Excerpted data
=====

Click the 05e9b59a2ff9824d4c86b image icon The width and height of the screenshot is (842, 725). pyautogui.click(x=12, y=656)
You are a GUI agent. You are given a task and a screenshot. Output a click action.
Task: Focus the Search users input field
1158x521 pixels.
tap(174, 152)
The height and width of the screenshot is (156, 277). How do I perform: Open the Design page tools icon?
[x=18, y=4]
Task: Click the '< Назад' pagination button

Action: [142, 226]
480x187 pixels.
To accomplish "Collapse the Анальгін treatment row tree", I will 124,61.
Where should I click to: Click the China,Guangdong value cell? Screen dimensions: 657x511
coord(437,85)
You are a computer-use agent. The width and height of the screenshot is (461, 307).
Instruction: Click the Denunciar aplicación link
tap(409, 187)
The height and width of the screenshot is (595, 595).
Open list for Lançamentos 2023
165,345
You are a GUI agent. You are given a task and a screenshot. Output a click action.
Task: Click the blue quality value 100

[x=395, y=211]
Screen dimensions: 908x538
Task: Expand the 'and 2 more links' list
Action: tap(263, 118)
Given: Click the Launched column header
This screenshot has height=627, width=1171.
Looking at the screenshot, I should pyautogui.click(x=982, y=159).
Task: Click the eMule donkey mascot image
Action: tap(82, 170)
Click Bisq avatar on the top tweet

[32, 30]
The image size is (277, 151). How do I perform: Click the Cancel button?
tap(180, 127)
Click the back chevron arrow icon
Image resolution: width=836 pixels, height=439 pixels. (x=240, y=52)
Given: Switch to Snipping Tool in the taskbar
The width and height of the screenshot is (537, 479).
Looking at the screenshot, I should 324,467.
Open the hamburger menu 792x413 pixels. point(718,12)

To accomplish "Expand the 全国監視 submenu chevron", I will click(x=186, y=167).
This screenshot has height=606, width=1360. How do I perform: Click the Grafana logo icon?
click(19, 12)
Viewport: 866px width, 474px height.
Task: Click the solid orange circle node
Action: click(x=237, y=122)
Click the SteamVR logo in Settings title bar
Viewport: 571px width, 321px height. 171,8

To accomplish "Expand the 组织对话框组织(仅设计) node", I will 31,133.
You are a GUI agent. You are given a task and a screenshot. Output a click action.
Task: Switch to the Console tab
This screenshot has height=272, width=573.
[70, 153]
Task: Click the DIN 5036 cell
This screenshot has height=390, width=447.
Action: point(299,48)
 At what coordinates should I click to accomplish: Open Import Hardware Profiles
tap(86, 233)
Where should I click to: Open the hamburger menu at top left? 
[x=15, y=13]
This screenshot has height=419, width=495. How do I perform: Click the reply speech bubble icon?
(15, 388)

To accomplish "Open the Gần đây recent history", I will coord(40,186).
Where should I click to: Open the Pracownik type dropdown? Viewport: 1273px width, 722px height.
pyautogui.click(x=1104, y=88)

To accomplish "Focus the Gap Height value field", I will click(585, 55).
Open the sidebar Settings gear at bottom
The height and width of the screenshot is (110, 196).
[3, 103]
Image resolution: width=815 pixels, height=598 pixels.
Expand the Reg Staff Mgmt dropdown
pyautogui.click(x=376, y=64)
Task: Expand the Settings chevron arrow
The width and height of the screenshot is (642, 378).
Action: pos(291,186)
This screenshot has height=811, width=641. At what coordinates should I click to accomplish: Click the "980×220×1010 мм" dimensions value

=====

Where in the entries above does the word "Switch" appear? Copy each line that has it.

Given: Switch to Snipping Tool in the taskbar
Task: Switch to the Console tab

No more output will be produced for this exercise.